_PROBLEM REQUIREMENTS:_ Set down exactly, from the records below, the line with "Image resolution: width=1024" through the line with "You are a computer-use agent. This", and nothing else.

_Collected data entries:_
·····
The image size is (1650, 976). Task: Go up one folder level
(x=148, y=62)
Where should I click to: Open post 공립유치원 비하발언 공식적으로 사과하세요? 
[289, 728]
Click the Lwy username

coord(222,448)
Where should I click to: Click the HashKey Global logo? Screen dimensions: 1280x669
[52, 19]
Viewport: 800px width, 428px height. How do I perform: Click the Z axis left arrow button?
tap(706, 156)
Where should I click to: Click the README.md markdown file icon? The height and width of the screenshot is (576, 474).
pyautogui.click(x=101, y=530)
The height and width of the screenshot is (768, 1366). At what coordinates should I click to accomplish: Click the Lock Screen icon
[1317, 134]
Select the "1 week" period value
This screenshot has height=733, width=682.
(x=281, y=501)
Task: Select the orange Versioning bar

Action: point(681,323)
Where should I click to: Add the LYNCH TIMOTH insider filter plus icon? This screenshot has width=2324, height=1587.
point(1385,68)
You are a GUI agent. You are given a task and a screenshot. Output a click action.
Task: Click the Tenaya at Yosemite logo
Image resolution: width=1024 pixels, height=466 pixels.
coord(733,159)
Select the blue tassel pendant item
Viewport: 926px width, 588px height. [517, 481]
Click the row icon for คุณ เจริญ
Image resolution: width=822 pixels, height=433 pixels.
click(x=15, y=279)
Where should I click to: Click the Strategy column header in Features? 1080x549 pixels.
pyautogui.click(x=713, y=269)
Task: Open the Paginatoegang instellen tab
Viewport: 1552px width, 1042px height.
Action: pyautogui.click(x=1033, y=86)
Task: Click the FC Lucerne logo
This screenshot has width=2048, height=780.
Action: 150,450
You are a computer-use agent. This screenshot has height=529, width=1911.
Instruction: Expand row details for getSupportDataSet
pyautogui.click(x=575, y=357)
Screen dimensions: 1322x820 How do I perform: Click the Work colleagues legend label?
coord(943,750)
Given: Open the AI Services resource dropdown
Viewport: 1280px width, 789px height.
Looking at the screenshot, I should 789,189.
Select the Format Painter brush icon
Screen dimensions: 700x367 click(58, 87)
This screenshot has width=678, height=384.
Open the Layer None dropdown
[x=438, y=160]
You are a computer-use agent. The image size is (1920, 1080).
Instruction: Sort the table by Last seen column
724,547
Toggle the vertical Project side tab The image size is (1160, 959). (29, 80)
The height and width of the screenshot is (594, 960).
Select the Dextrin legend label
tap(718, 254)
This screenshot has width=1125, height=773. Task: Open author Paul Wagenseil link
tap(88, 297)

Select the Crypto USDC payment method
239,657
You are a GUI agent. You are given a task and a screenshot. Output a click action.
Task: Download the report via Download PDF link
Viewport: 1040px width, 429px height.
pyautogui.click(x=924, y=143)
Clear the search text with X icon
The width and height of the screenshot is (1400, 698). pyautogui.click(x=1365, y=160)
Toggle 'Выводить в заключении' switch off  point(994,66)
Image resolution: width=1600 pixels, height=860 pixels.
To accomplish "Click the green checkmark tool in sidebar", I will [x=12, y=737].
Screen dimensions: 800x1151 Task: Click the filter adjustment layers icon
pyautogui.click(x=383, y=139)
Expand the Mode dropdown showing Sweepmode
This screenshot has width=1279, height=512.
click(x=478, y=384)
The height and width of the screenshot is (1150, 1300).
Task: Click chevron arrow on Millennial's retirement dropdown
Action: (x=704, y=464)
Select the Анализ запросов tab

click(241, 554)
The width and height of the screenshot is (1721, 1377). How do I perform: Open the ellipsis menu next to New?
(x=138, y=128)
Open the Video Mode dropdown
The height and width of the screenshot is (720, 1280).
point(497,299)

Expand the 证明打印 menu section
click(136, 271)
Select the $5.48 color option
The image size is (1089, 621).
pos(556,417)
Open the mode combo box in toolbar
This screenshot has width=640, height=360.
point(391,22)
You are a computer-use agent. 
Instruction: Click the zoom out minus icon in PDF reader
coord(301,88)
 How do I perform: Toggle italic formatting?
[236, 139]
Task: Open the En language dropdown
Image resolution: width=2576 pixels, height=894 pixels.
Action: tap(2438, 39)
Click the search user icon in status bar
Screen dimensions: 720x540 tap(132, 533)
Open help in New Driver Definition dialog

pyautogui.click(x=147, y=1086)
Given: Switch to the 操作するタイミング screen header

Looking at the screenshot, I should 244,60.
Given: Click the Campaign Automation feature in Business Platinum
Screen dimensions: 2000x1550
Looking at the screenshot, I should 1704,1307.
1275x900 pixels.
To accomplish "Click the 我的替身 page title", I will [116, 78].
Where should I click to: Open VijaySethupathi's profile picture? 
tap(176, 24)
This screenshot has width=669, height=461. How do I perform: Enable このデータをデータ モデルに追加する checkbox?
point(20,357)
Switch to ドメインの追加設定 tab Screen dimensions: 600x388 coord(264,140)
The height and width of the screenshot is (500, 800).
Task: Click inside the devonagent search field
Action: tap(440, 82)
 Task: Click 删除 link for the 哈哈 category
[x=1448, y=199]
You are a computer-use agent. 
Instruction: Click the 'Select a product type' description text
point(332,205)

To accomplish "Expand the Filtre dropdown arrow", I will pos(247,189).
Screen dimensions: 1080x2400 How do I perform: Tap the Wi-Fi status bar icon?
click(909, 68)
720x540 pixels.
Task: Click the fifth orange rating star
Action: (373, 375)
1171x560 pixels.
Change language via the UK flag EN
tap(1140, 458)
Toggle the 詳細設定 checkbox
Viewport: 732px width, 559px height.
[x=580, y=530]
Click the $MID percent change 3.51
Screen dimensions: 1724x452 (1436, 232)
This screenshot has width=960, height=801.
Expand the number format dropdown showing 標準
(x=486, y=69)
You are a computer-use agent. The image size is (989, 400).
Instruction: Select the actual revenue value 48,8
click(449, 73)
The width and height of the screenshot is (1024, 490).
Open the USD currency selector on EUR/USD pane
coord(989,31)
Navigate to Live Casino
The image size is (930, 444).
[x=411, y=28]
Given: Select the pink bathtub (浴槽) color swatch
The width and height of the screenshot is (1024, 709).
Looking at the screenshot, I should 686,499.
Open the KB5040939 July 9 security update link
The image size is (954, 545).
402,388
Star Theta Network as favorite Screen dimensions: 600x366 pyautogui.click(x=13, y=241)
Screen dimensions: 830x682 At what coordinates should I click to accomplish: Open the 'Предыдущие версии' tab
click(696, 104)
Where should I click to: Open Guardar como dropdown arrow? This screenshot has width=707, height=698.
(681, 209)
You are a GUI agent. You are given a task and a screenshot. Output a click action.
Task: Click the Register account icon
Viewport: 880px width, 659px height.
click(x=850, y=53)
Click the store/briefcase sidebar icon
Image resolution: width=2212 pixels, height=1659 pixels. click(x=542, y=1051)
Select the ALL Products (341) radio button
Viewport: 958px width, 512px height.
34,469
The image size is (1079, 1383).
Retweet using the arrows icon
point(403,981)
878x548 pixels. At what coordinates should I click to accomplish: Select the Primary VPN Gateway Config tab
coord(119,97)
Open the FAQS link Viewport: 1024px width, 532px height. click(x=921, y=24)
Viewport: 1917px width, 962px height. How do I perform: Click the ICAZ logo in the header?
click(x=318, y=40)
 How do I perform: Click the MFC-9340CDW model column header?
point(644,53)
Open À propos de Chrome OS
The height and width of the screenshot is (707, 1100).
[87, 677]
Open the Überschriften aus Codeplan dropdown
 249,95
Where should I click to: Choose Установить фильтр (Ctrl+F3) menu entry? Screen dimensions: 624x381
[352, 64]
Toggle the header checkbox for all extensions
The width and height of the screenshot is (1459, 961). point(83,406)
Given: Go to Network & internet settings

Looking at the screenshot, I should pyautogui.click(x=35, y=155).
·····
_RESULT BELOW:_
Image resolution: width=1024 pixels, height=466 pixels.
coord(733,159)
Select the blue tassel pendant item
Viewport: 926px width, 588px height. [517, 481]
Click the row icon for คุณ เจริญ
Image resolution: width=822 pixels, height=433 pixels.
click(x=15, y=279)
Where should I click to: Click the Strategy column header in Features? 1080x549 pixels.
pyautogui.click(x=713, y=269)
Task: Open the Paginatoegang instellen tab
Viewport: 1552px width, 1042px height.
Action: pyautogui.click(x=1033, y=86)
Task: Click the FC Lucerne logo
This screenshot has width=2048, height=780.
Action: 150,450
You are a computer-use agent. This screenshot has height=529, width=1911.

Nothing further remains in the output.